Schwartzel shows why he is a 'major' player
Charl Schwartzel talks more about hope than in expectation when he discusses major championships. For the rest of world golf, it has nothing to do with hope.
It’s not a question of if the 26-year-old will win a major, but when. Maybe even as soon as this year.
The South African proved yet again why he is a good bet to win one of the four majors this year with his defense of the Joburg Open. Schwartzel entered the tournament as the bookmakers’ runaway favorite at 3-1, and he duly delivered.
Schwartzel carded a four-round total of 19-under 265 for a four-shot victory - and his sixth European Tour title - over compatriot Garth Mulroy.
Of course, there’s a huge difference between winning the Joburg Open against a relatively weak field and winning one of the game’s marquee events. Yet there aren’t many who would argue he is someone to watch out for in the majors.
Schwartzel took an important step at the end of last year when he announced he was joining the PGA Tour. With three of the four majors on U.S. soil, it makes sense to get as much American experience as possible in preparation for that major win.
Few doubt his ability to do well on the world’s strongest tour. Not least the man himself.

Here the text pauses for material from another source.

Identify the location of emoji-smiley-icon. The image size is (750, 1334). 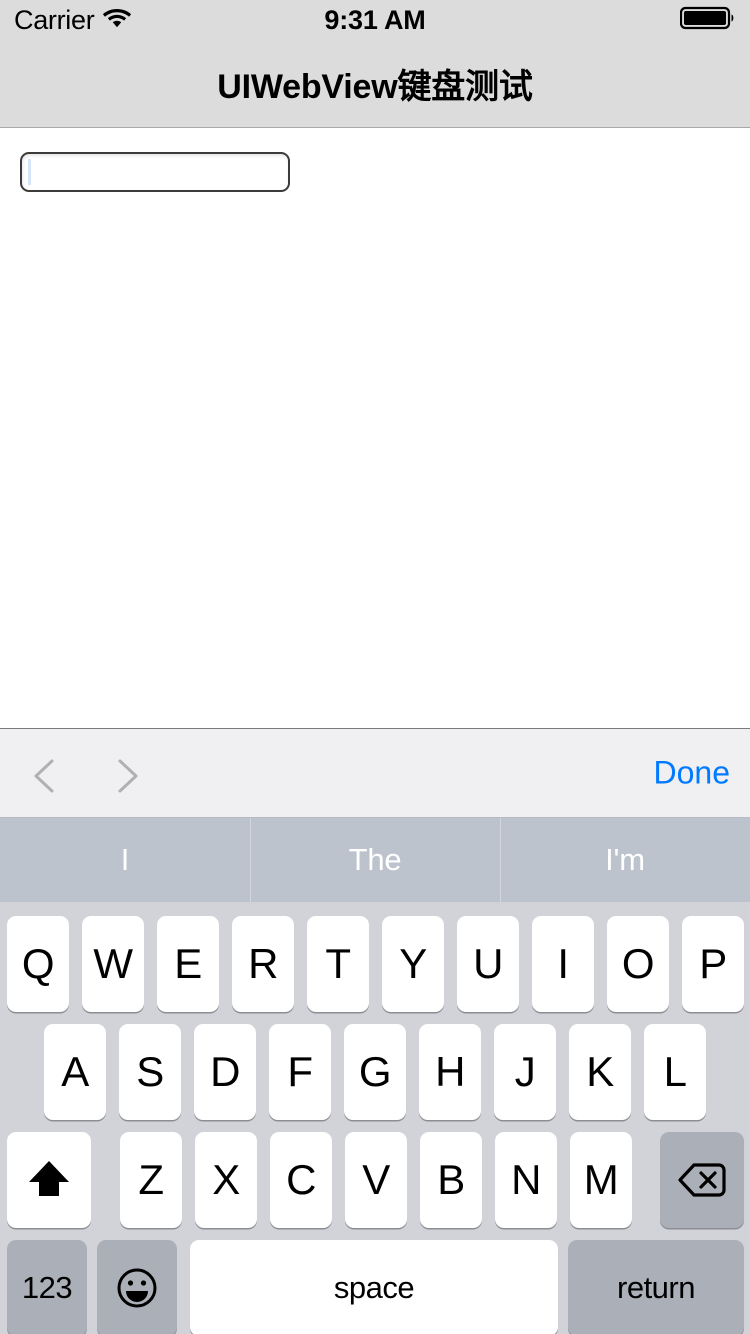
(137, 1288).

“I’ve played a good few events in the States in my career, so I'm no stranger to competing in the States,” he said. “I feel as though I will be widening my variety by taking up my U.S. tour card. Besides, I feel it also gives me a better chance to hopefully win that first major.”

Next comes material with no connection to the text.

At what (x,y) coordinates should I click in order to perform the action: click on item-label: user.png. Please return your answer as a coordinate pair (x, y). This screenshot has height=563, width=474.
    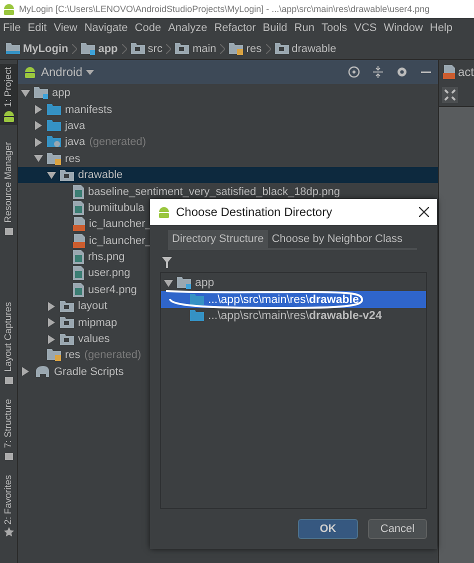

Schwartzel has played in 16 majors in his short career, missing the cut in seven. His best finish came in the Open Championship last year when he finished equal 14th. He also had top-20 finishes in the U.S. Open and PGA Championship, and earned 30th place at the Masters.
That’s good momentum.
However, watching friend and boyhood rival Louis Oosthuizen win the Open Championship last year should be the spur Schwartzel needs to improve his game.

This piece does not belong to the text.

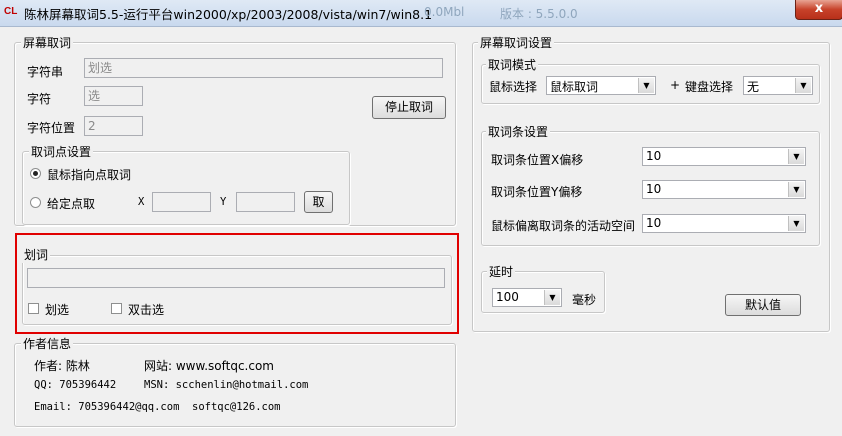 This screenshot has height=436, width=842. Describe the element at coordinates (508, 297) in the screenshot. I see `delay-value: 100` at that location.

Schwartzel has long been thought of as a far better prospect than Oosthuizen. That much was obvious in 2002 when a 17-year-old Schwartzel turned up at Royal Cinque Ports Golf Club in England as a complete unknown to play in the Brabazon Trophy. He didn’t stay unknown for long. He dusted up an elite field to take the trophy back to South Africa.
Since then, people have hailed him as a future major star. Don’t be surprised if this is the season he lives up to expectations.